TASK
Swap "How do I perform" for "How can I carry out" throughout the listing below, and reproduce every other line and word unchanged.

THE DATA

========================================================================

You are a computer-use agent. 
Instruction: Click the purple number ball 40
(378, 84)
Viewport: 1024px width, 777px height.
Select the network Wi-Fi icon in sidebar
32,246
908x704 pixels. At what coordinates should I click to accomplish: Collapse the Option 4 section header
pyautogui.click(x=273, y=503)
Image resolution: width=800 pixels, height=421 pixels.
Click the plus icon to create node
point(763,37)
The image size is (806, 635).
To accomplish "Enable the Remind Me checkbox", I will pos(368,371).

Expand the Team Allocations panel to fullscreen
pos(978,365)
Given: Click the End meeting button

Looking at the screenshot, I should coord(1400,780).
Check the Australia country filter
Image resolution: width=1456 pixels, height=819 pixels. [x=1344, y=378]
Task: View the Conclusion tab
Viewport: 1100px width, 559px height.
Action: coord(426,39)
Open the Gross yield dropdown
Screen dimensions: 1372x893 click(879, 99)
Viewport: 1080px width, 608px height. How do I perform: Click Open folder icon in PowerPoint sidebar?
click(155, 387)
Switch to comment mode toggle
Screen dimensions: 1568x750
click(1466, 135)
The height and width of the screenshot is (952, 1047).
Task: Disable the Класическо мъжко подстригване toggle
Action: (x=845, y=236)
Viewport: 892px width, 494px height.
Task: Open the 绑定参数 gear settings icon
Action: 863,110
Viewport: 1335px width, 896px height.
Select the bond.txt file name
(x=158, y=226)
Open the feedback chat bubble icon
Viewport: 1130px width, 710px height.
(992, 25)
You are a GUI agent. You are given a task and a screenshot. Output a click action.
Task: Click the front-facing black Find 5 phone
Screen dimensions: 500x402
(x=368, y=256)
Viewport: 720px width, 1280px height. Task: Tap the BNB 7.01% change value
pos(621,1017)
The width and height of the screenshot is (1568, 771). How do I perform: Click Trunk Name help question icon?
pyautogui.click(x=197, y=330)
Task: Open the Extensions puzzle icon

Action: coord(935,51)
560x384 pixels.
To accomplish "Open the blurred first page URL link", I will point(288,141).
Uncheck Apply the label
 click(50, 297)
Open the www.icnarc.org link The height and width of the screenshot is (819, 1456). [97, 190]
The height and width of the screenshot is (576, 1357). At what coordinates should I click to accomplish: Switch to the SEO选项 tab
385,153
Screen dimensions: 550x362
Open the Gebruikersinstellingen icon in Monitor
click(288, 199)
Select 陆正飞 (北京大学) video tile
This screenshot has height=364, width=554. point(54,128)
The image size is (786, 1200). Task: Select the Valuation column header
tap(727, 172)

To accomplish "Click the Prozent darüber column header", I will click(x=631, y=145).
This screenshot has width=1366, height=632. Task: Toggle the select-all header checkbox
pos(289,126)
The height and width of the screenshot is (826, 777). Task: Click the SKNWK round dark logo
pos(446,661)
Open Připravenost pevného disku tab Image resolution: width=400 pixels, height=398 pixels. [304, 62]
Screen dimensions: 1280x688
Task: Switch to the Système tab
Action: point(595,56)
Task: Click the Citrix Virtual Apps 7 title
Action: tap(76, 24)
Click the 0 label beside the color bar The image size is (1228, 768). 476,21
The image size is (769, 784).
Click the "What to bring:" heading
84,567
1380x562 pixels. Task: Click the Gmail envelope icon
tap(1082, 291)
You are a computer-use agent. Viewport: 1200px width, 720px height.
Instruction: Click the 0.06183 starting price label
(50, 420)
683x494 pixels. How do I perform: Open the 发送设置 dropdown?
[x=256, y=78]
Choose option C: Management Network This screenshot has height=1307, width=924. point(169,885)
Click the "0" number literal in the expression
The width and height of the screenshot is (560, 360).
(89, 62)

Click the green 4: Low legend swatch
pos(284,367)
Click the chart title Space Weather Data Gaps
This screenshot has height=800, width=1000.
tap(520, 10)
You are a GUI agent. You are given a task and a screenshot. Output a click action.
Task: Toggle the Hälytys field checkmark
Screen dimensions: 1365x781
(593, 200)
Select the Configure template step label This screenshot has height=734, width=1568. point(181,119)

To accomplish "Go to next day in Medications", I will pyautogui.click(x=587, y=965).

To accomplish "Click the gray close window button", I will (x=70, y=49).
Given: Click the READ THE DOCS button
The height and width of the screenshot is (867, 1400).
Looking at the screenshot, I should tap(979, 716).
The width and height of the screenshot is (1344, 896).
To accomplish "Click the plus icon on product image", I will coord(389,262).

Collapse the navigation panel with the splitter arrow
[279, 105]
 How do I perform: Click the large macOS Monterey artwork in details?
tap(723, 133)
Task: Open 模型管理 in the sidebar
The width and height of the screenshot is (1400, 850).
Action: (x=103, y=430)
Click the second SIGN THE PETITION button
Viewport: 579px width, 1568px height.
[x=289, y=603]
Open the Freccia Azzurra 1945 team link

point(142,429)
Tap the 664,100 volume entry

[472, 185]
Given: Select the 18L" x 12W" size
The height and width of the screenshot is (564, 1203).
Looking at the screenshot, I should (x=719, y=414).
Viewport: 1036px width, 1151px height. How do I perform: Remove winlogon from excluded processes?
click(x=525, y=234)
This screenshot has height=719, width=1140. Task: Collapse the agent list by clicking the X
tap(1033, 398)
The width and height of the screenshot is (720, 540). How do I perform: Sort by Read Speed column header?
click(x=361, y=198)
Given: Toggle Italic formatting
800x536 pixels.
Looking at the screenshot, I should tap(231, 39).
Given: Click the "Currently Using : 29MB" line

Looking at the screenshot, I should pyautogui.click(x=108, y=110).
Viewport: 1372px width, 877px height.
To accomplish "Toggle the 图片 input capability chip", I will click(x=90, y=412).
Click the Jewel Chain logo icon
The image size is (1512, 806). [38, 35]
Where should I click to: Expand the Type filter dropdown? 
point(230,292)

========================================================================

ANSWER TO THIS EXERCISE
You are a computer-use agent. 
Instruction: Click the purple number ball 40
(378, 84)
Viewport: 1024px width, 777px height.
Select the network Wi-Fi icon in sidebar
32,246
908x704 pixels. At what coordinates should I click to accomplish: Collapse the Option 4 section header
pyautogui.click(x=273, y=503)
Image resolution: width=800 pixels, height=421 pixels.
Click the plus icon to create node
point(763,37)
The image size is (806, 635).
To accomplish "Enable the Remind Me checkbox", I will pos(368,371).

Expand the Team Allocations panel to fullscreen
pos(978,365)
Given: Click the End meeting button

Looking at the screenshot, I should coord(1400,780).
Check the Australia country filter
Image resolution: width=1456 pixels, height=819 pixels. [x=1344, y=378]
Task: View the Conclusion tab
Viewport: 1100px width, 559px height.
Action: coord(426,39)
Open the Gross yield dropdown
Screen dimensions: 1372x893 click(879, 99)
Viewport: 1080px width, 608px height. How can I carry out: Click Open folder icon in PowerPoint sidebar?
click(155, 387)
Switch to comment mode toggle
Screen dimensions: 1568x750
click(1466, 135)
The height and width of the screenshot is (952, 1047).
Task: Disable the Класическо мъжко подстригване toggle
Action: (x=845, y=236)
Viewport: 892px width, 494px height.
Task: Open the 绑定参数 gear settings icon
Action: 863,110
Viewport: 1335px width, 896px height.
Select the bond.txt file name
(x=158, y=226)
Open the feedback chat bubble icon
Viewport: 1130px width, 710px height.
(992, 25)
You are a GUI agent. You are given a task and a screenshot. Output a click action.
Task: Click the front-facing black Find 5 phone
Screen dimensions: 500x402
(x=368, y=256)
Viewport: 720px width, 1280px height. Task: Tap the BNB 7.01% change value
pos(621,1017)
The width and height of the screenshot is (1568, 771). How can I carry out: Click Trunk Name help question icon?
pyautogui.click(x=197, y=330)
Task: Open the Extensions puzzle icon

Action: coord(935,51)
560x384 pixels.
To accomplish "Open the blurred first page URL link", I will point(288,141).
Uncheck Apply the label
 click(50, 297)
Open the www.icnarc.org link The height and width of the screenshot is (819, 1456). [97, 190]
The height and width of the screenshot is (576, 1357). At what coordinates should I click to accomplish: Switch to the SEO选项 tab
385,153
Screen dimensions: 550x362
Open the Gebruikersinstellingen icon in Monitor
click(288, 199)
Select 陆正飞 (北京大学) video tile
This screenshot has height=364, width=554. point(54,128)
The image size is (786, 1200). Task: Select the Valuation column header
tap(727, 172)

To accomplish "Click the Prozent darüber column header", I will click(x=631, y=145).
This screenshot has width=1366, height=632. Task: Toggle the select-all header checkbox
pos(289,126)
The height and width of the screenshot is (826, 777). Task: Click the SKNWK round dark logo
pos(446,661)
Open Připravenost pevného disku tab Image resolution: width=400 pixels, height=398 pixels. [304, 62]
Screen dimensions: 1280x688
Task: Switch to the Système tab
Action: point(595,56)
Task: Click the Citrix Virtual Apps 7 title
Action: tap(76, 24)
Click the 0 label beside the color bar The image size is (1228, 768). 476,21
The image size is (769, 784).
Click the "What to bring:" heading
84,567
1380x562 pixels. Task: Click the Gmail envelope icon
tap(1082, 291)
You are a computer-use agent. Viewport: 1200px width, 720px height.
Instruction: Click the 0.06183 starting price label
(50, 420)
683x494 pixels. How can I carry out: Open the 发送设置 dropdown?
[x=256, y=78]
Choose option C: Management Network This screenshot has height=1307, width=924. point(169,885)
Click the "0" number literal in the expression
The width and height of the screenshot is (560, 360).
(89, 62)

Click the green 4: Low legend swatch
pos(284,367)
Click the chart title Space Weather Data Gaps
This screenshot has height=800, width=1000.
tap(520, 10)
You are a GUI agent. You are given a task and a screenshot. Output a click action.
Task: Toggle the Hälytys field checkmark
Screen dimensions: 1365x781
(593, 200)
Select the Configure template step label This screenshot has height=734, width=1568. point(181,119)

To accomplish "Go to next day in Medications", I will pyautogui.click(x=587, y=965).

To accomplish "Click the gray close window button", I will (x=70, y=49).
Given: Click the READ THE DOCS button
The height and width of the screenshot is (867, 1400).
Looking at the screenshot, I should tap(979, 716).
The width and height of the screenshot is (1344, 896).
To accomplish "Click the plus icon on product image", I will coord(389,262).

Collapse the navigation panel with the splitter arrow
[279, 105]
 How can I carry out: Click the large macOS Monterey artwork in details?
tap(723, 133)
Task: Open 模型管理 in the sidebar
The width and height of the screenshot is (1400, 850).
Action: (x=103, y=430)
Click the second SIGN THE PETITION button
Viewport: 579px width, 1568px height.
[x=289, y=603]
Open the Freccia Azzurra 1945 team link

point(142,429)
Tap the 664,100 volume entry

[472, 185]
Given: Select the 18L" x 12W" size
The height and width of the screenshot is (564, 1203).
Looking at the screenshot, I should (x=719, y=414).
Viewport: 1036px width, 1151px height. How can I carry out: Remove winlogon from excluded processes?
click(x=525, y=234)
This screenshot has height=719, width=1140. Task: Collapse the agent list by clicking the X
tap(1033, 398)
The width and height of the screenshot is (720, 540). How can I carry out: Sort by Read Speed column header?
click(x=361, y=198)
Given: Toggle Italic formatting
800x536 pixels.
Looking at the screenshot, I should tap(231, 39).
Given: Click the "Currently Using : 29MB" line

Looking at the screenshot, I should pyautogui.click(x=108, y=110).
Viewport: 1372px width, 877px height.
To accomplish "Toggle the 图片 input capability chip", I will click(x=90, y=412).
Click the Jewel Chain logo icon
The image size is (1512, 806). [38, 35]
Where should I click to: Expand the Type filter dropdown? 
point(230,292)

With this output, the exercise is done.